I just went to a 3.5 day training. It was a t-group. A t-group is, mostly but not entirely, about love. More boringly, it is about learning how to communicate more effectively, to ask for your needs, to believe that you are entitled to have your needs met.
I don't really like the t-group model. I went from personal curiosity. I was trained in tgroup by an NTL tgroup facilitator trainer, a world reknown consultant but a former friend sees himself as a tgroup professional par excellance and he put me down for not 'getting' tgroup. I've been curious to see if how tgroup is done in California were meaningfully different. It is not.
I get tgroup.
Lots of folks fake in tgroup. Our group talked about that. One of the benefits, hopefully, one gets from tgroup is to stop faking. Or fake less, to show up more authentically and more lovingly.
Interesting weekend. T-group is not my thing. I rejected it fourteen years ago as a component of my work life. I used to facilitated far more awesome training groups. And I am hoping to get back to that work.
But not tgroup.
Most in the weekend group, with two different tgroups, were all eager to come back for a longer five day tgroup.
Me? I was screaming silently to get the heck out of there after less than 24 hours. Not having a car, I was dependent on my ride home. All that head stuff just doesn't mean much to me. The love part I got.
I loved everybody. I was in a group with more men than women and it was a great joy to find myself loving each of the very different men.
There was a young, fiery, feminist lesbian who kicked off the first tgroup session by rushing to protect me when a rich, entitled, elitist white male jumped on me. He turned out to be rich, entitled, elitist but also loving, deeply full of feeling and he worked so hard to show up with feelings instead of talking at folks. I am proud of him. He and I became friends. There was a process where we had to pair up with a partner and I ended up paired with him. We were also the geezers of our group, the only sixty-somethings, with most being twenty, thirty and forty something.

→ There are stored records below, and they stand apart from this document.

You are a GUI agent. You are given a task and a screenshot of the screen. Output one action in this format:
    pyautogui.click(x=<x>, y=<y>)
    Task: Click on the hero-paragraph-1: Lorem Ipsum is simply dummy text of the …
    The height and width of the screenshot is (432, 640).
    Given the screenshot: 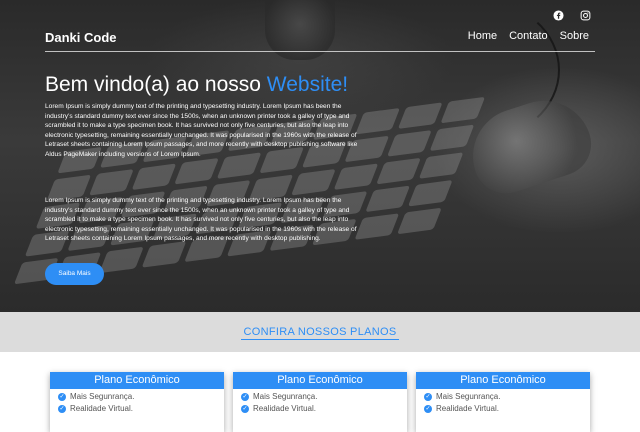 What is the action you would take?
    pyautogui.click(x=202, y=130)
     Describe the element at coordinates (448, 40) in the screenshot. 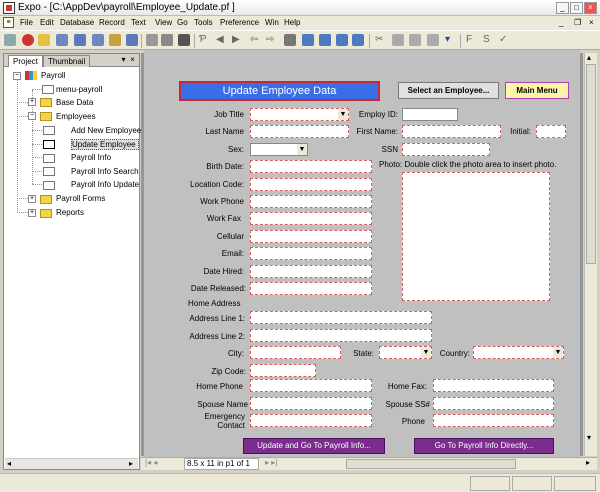

I see `dropdown-arrow-icon: ▾` at that location.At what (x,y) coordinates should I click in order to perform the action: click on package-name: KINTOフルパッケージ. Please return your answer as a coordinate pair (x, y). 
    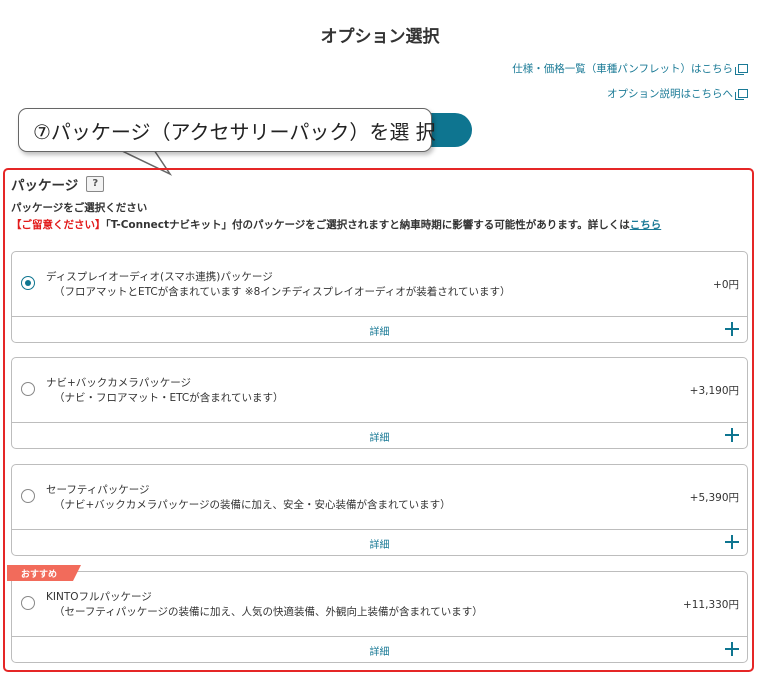
    Looking at the image, I should click on (99, 597).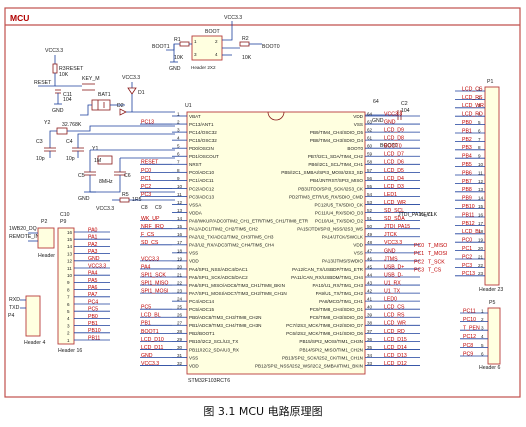  I want to click on u1-pin-name: PD0/OSCIN, so click(202, 148).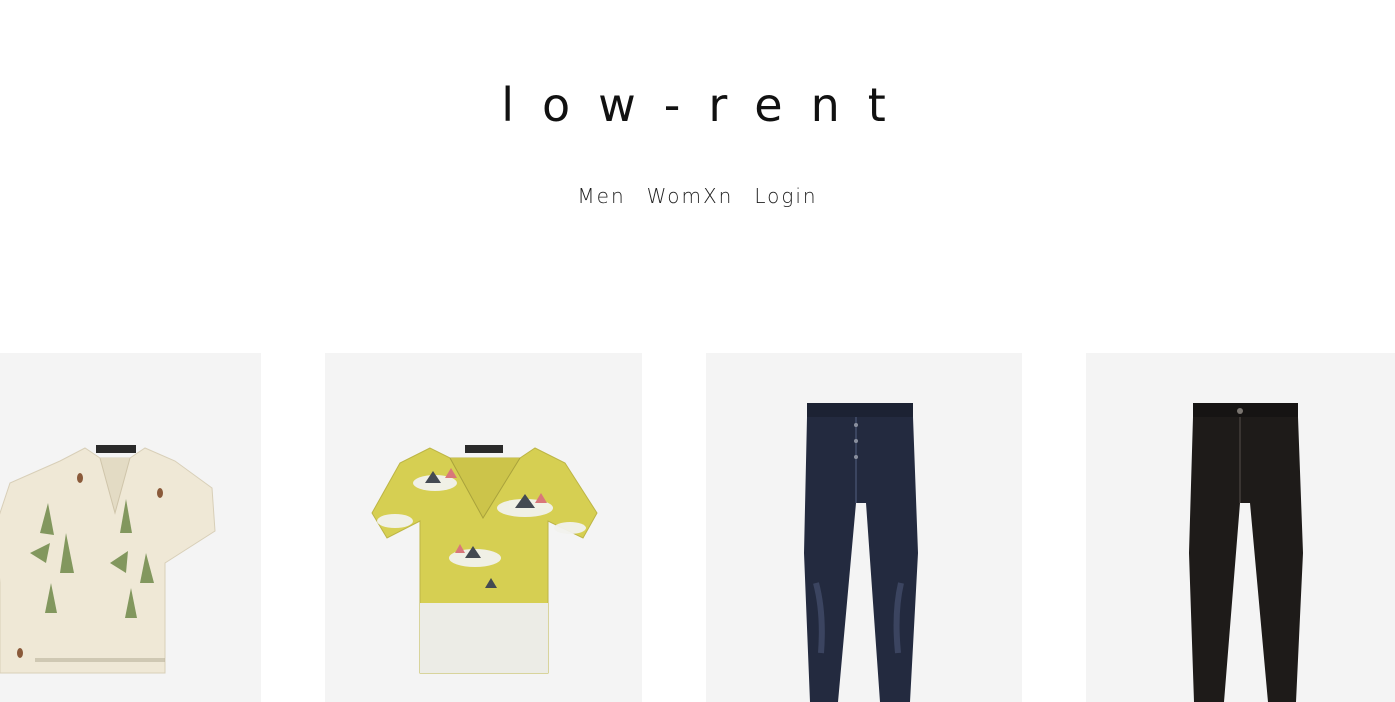  Describe the element at coordinates (108, 560) in the screenshot. I see `cream-shirt-image` at that location.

At one point, the group pushed me to share my heartache, which they all sensed -- the loss of my daughter. It seemed cathartic for the group. They seemed to think I had made some big leap but I don't really hold back who I am in any situation. I try to only talk about my sadness in moderation so as not to bring others done. It was not particularly cathartic to have a group of strangers empathize but it seemed to please the group. Geez, I am open and authentic all the time.
I need loving, intimate friends in my life to be kind toi me regularly, not a group of folks I likely will not see again to empathically hold space for my heartache.
Interesting. More reflection. Now off to Fort Mason for a full week of events.
Unusually busy for me. Conference work all week and a retreat at Stanford next weekend.